To explore the expression patterns of tea plant MADS-box genes, raw RNA-seq datasets were mined from the NCBI database under the projects PRJEB39502, PRJNA411886, and PRJNA387105 (Table S10). The project PRJEB39502 comprised nineteen tissue samples, including five tissues (root, stem, bud, leaf, and flower) in four seasons (flowers during summer excluded). The project PRJNA411886 comprised six treatments: FL0 h (control, 0 h), FL24 h (cold treatment, 24 h), and FL48h (cold treatment, 48 h) at the fish leaf phase; TAB0h (control, 0 h), TAB24h (cold treatment, 24 h), and TAB48 h (cold treatment, 48 h) at the two leaves and one bud phase.

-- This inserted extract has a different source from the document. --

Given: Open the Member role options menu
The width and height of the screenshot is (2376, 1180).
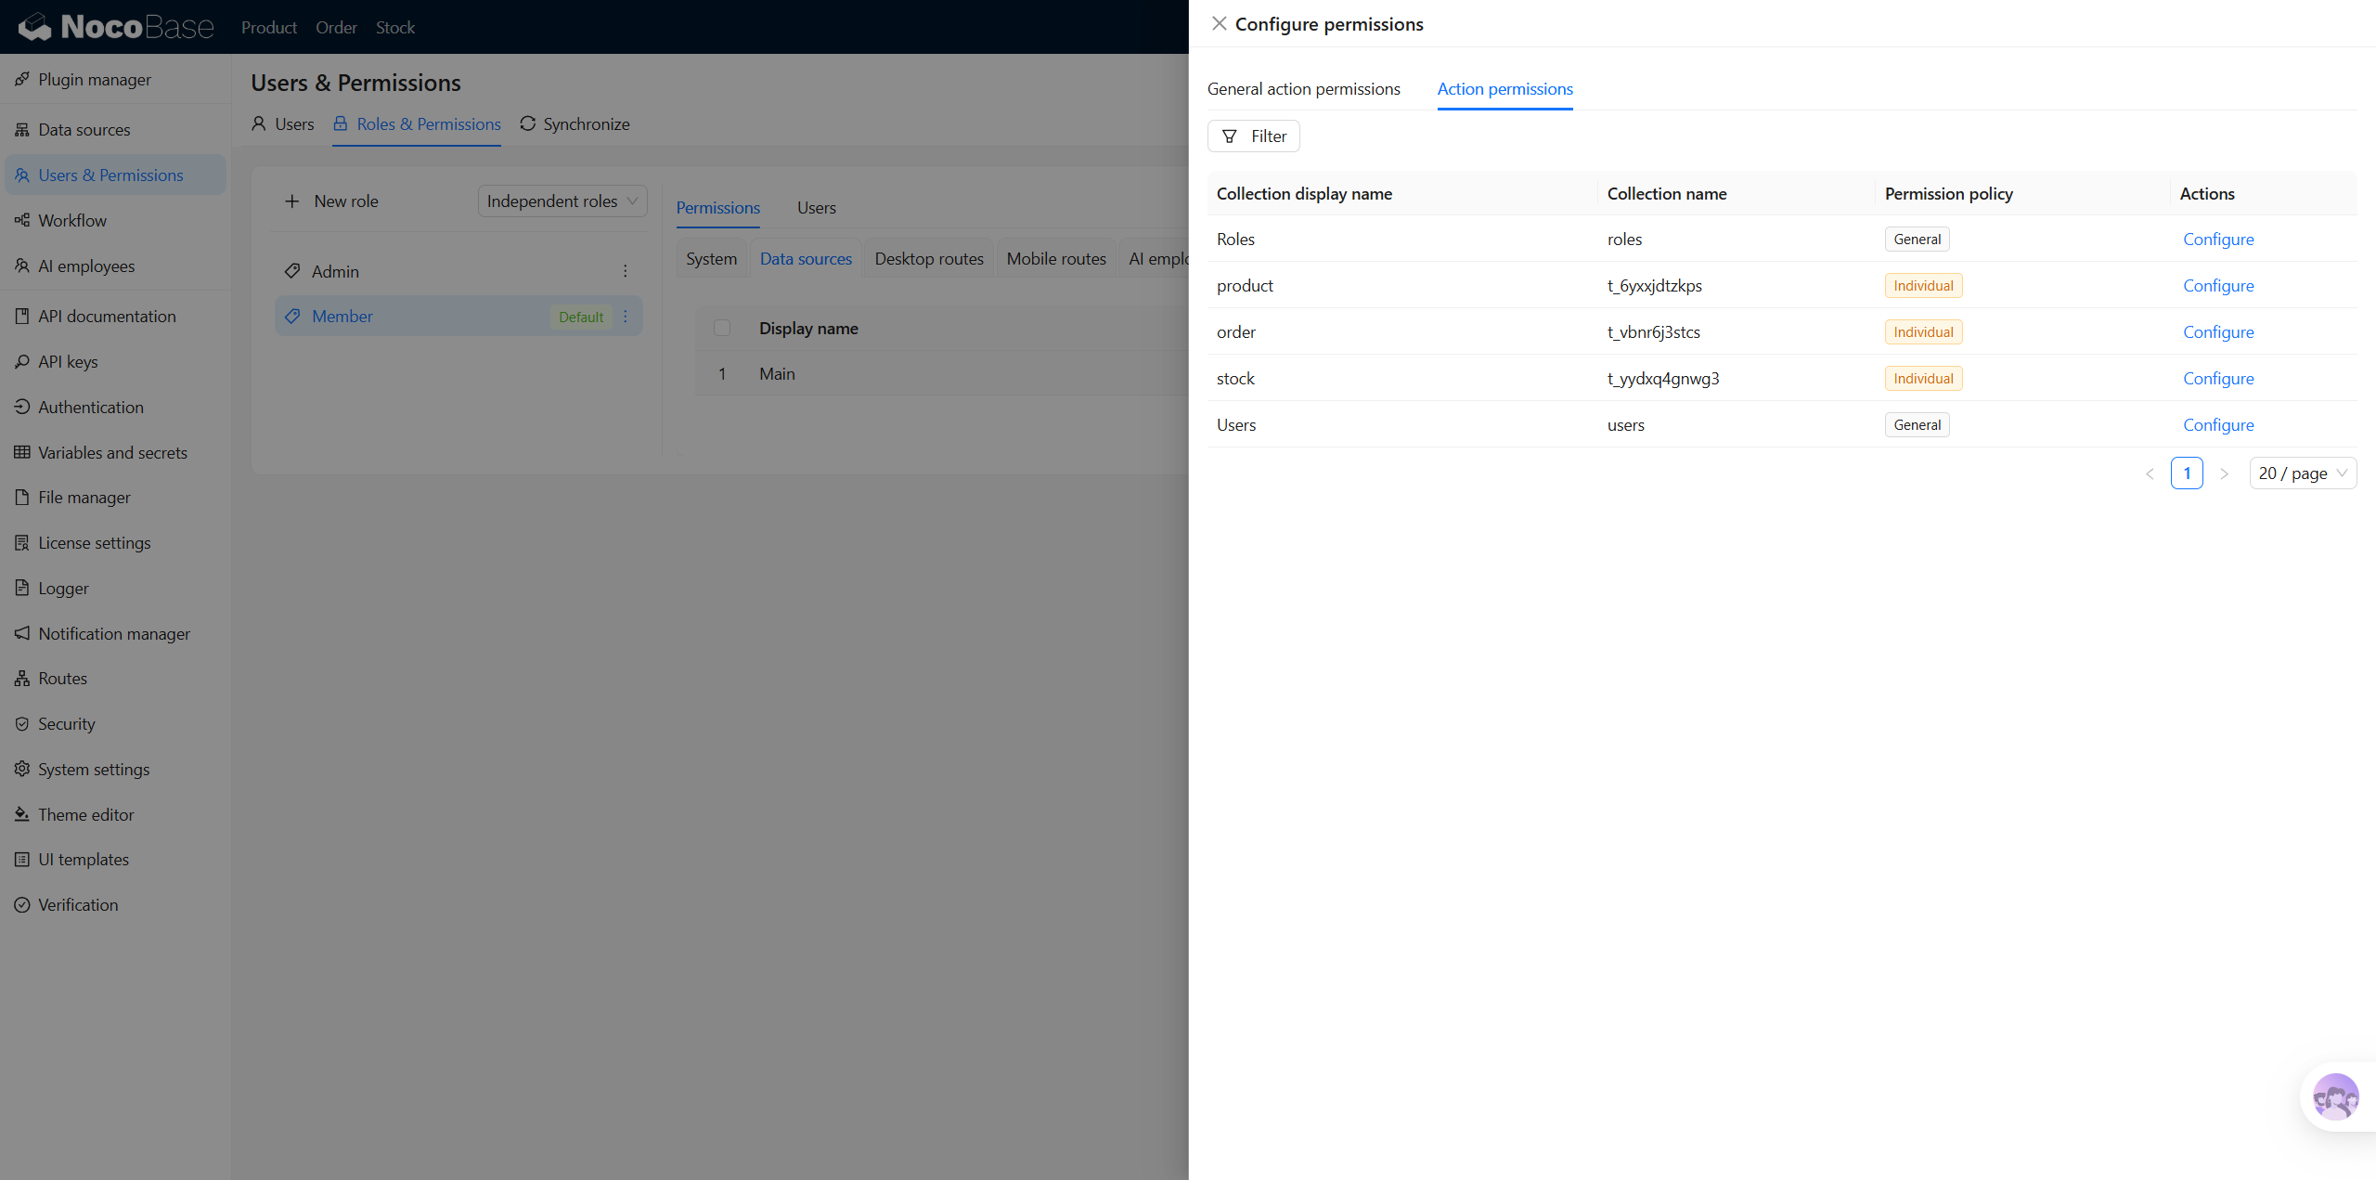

The temperature of the cold spell was set at 4 °C during the day and 2 °C at night. The project PRJNA387105 consisted of five treatments: CK (25~20 °C, control); CA1_6h (cold acclimated under 10 °C, 6 h); CA2_7d (cold acclimated under 10~4 °C, 7 days); CA2_7d (cold acclimated under 4~0 °C, 7 days); DA_7d (25~20 °C, 7 days). Detailed descriptions of these transcriptome datasets were published by Wang et al. [6], Hao et al. [87], and Li et al. [88], respectively. In addition, flower expression in the four whorls of the three developmental stages (the green bud stage, deglazing stage, and heyday stage) was based on unpublished transcriptome data from our laboratory (Table S10). The transcripts per million (TPM) values of tea plant MADS-box genes were calculated using a self-built script according to the HISAT2 and Stringtie pipeline [89]. The heatmaps were visualized via Morpheus (https://software.broadinstitute.org/morpheus) based on the transformed data of the log2 (TPM+1) values.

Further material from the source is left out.